The compilers were very good at filling more load delay slots than the literature suggested should have been possible.

Weak Points

The architectural principles were too heavily compromised by the implementation technology and techniques. What started as a multithreaded machine ended up as merely a set of CPUs that supported a largish number (for the day) of outstanding memory requests.

The silicon compilation technology employed resulted in large, slow chips, limiting the chip yield to dangerously low levels and yielding a maximum clock speed of 40Mhz for the FPUs, and half that for the custom integer pipelines. This was not terribly impressive for a "supercomputer", even in 1989.
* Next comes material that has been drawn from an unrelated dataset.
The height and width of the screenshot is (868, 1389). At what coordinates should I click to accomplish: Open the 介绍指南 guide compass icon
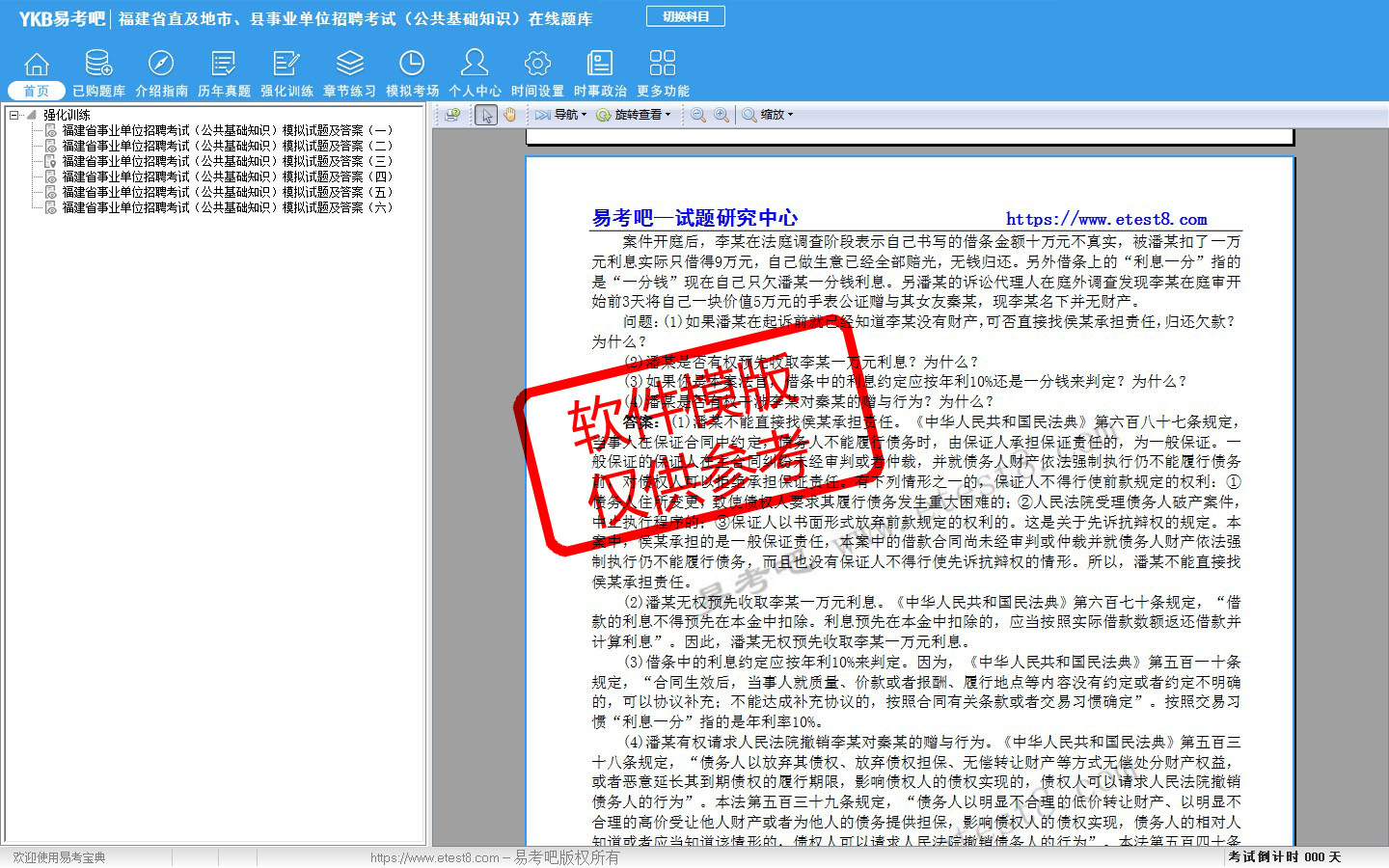161,73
Because of a naive belief that the design was correct "because we simulated it", little or no provision was made to observe the internal state of the machine during bring-up.

The Fatal Flaw

The crossbar arbitration algorithm was patented. And defective. Rather than implement FIFO or round-robin, it used a scheme which alternated priority between the "rightmost" requestor and the "leftmost" requestor. Under load, requestors in the middle would get no service for unbounded periods of time. Memory delays of thousands of cycles were often seen. The project was in deep trouble by late 1999, but the need to redesign and respin the crossbar was the last straw. The project was shut down instead.

Lessons Learned

Don't believe what the design automation salesman tells you his tools will let you do.
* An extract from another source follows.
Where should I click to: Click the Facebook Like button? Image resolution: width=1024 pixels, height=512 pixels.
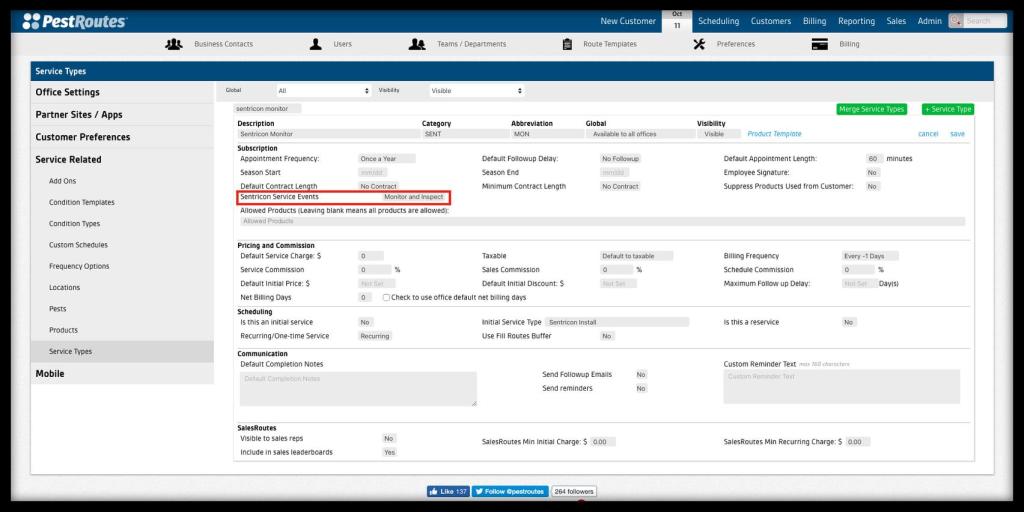click(448, 491)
There are never enough cycles to fully simulate a complex design before tape-out. Assume that there will be bugs, and that they will have to be hunted down.

Photo

The chilled air system of the ES-1 had been used for months on the factory floor by the ESCD manufacturing workers to cool down their soft drinks on hot days. As the "drop dead" date for financial rescue drew closer with no help in sight, the ESCD OS team conspired with the mechanical engineering team to develop a variant of the machine, called the ES-1B. The "B" stood for beer. The internal bulkheads of one of the card cages were relocated to provide vertical clearance for a quarter-keg of beer. The been chosen was, logically enough, Orca Porter, from a microbrewerey in Oakland. This rare photo shows the OS team taking the ES-1B through its paces on the day we all got laid off.

Photo (c) Kevin D. Kissell

Other Perspectives

George Spix, then of SSI, commented after the demise of ESCD: "They found a really easy way to solve 80% of the problem."

This account was posted without attribution to comp.sys.super by Eugene Miya as part of a FAQ. If anyone knows who wrote it, I would love to give a correct attribution. I'm sure I know the guy!